Mittwoch, 6. Juni 2012

Tag 2 - Besuchsversuch bei Julia, Fanmeile, Polizei - dein Freund und Helfer


Das Turnier hat am Mittwoch erwartungsgemäß noch nicht begonnen, aber wir sind hier. Fotograf Daniel und ich bewohnen ein Appartement, sehr zentral gelegen und in marodem aber vertretbarem Zustand. Nun: Was macht man als Sportreporter in Charkiw, wenn keine Sportler da sind (noch nicht mal wirklich viele Journalisten): genau, in der Politik wildern.



Wir sind zum Krankenhaus gefahren, in dem Regimekritikerin Julia Timoschenko momentan untergebracht ist, um es zu fotografieren. Der Kollege kam nicht rein, ich bin schnurstracks an ihm und den abgelenkten Wachen bis zur Anmeldung gekommen, dann war auch für mich Schluss. Fotografieren an sich ist hier nicht wirklich angesagt.

Das mussten wir auch bei Suche nach einem begehbaren Hochhaus feststellen, von dem wir ein Bild des Stadions machen wollten. Ich kürze die stundenlange Geschichte ab: Es hat nicht funktioniert. Aber wir haben mal wieder Dinge gesehen, die ich so noch nicht kannte.

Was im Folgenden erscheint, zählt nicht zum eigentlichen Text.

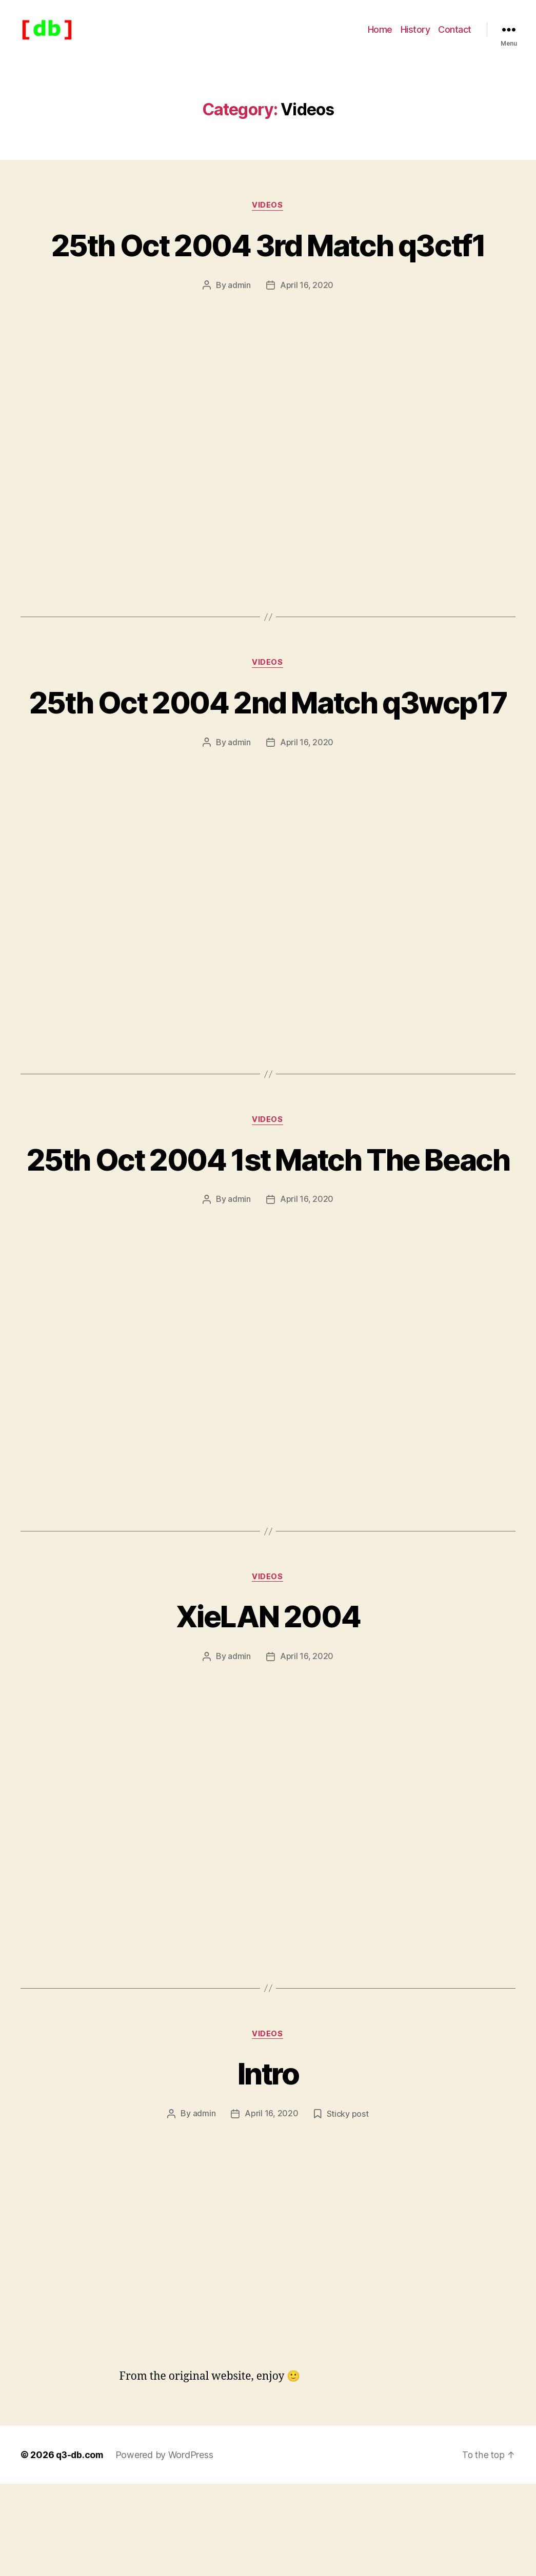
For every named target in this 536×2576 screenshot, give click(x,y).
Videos (267, 221)
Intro (268, 2164)
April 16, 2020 (306, 301)
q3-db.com (81, 2547)
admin (239, 301)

Auch wenn es nicht gefunzt hat: Die Ukrainer sind alle sehr freundlich und hilfsbereit. Und ich gehe nicht davon aus, dass das nur aktuell zu der EM so ist. Auch wenn sie den Dienstleistungs- Überwachungsapparat  ganz schön ausgebaut haben. Es fahren Kleinbusse voller Polizisten durch die Gegend, die vielleicht gerade 18 Jahre alt sind. Des Englischen sind davon auch nur etwa einer pro Bus, also ein Zwanzigstel, mächtig.

Am Abend haben wir uns dann überlegt, ob wir das unseren Kollegen gegenüber verantworten können, so wenig zum Sportdienst beizutragen. Die Antwort lautete ja. Und nach den ersten Eindrücken geht zumindest Daniel nun endgültig zu folgender Herangehensweise über: "Ich denke von jetzt an nur noch von Spiel zu Spiel". Die Aufgabe für morgen: Akkreditierungen bekommen, Stadion betreten.

Die Rechnung des Tages: 150,02 UAH (Hrywnja), umgerechnet 15 Euro und "Zweizehntelcent".